Güneş enerji santrali ve enerji depolama alanlarında çalışan bir mühendis olan Cenap Kuloğlu, iklim ve diğer endişeler bir yana bırakılsa bile, merkezi idarenin sırf maliyet avantajından ötürü vakit kaybetmeden yenilenebilir enerjiye yönelmesi gerektiğini söylüyor.

Dünya güneşlenme süreleri haritası (Kaynak: Dünya Bankası https://globalsolaratlas.info/download/world)

Kuloğlu Türkiye’de  güneşli gün sayısının Avrupa’dakinin önünde olmasına karşın Türkiye’nin yenilenebilir enerjiden sağladığı elektriğin Avrupa’nın çok gerisinde olduğunu aktarıyor: “Almanya’nın bizim Karadeniz kıyısına vuran kadar bizde güneşi var ama 50 gigavat’a yaklaştı. Bizim son dört senede yaptığımız ise  topu topu beş buçuk gigavat!

Kuloğlu maliyetler bakımından da yenilenebilir enerji kaynakları ile fosil yakıtlar arasındaki farkın büyümeyi sürdürdüğünü söylüyor: “Güneş elektrik santrali, 5-6-7 senede kendisini amorti ettikten sonra maliyeti 1 dolar sent. Bugün evimizde kullandığımız elektrik için 71 kuruş, yani 12 dolar sent ödüyoruz, 12 katı!”

Yenilenebilir enerjiye verilen destek koşullu ve sınırlı 

Arz sürekliliğini sağlayacak, yani sürekli elektrik üretip her an dağıtımı garanti altına alabilecek santrallerin toplam gücüne elektrik üretim piyasasında baz yük adı veriliyor. Enerjide planlama yapan otorite, elektrik dağıtımının tüm yıl boyunca ve günün her saatinde sürebilmesini; dolayısıyla üretimin de kesintisiz sürmesini önemsiyor. Oğuz Türkyılmaz’a göre, yenilenebilir enerji kaynaklarına verilen desteğin koşullu ve sınırlı olmasının arkasında da baz yük kaygısı bulunuyor.
--------------------------------
◆ **Görevler**
A) Yenilenebilir enerji metninde "Güneş enerji santrali" ifadesinden "yönelmesi gerektiğini söylüyor." ifadesine kadar uzanan bölümü hiç değiştirmeden döndürür müsün?
B) Yenilenebilir enerji metninde gigavat, dolar sent ya da kuruş birimiyle verilen miktarlar hangileri? Hepsini metinde geçtiği biçimde listeler misin?

◆ **Verilen veriler**
--------------------------------
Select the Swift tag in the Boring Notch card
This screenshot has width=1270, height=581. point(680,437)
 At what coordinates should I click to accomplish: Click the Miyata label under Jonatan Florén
--------------------------------
◆ **Görev çıktıları**
A)
Güneş enerji santrali ve enerji depolama alanlarında çalışan bir mühendis olan Cenap Kuloğlu, iklim ve diğer endişeler bir yana bırakılsa bile, merkezi idarenin sırf maliyet avantajından ötürü vakit kaybetmeden yenilenebilir enerjiye yönelmesi gerektiğini söylüyor.

B)
- 50 gigavat
- beş buçuk gigavat
- 1 dolar sent
- 71 kuruş
- 12 dolar sent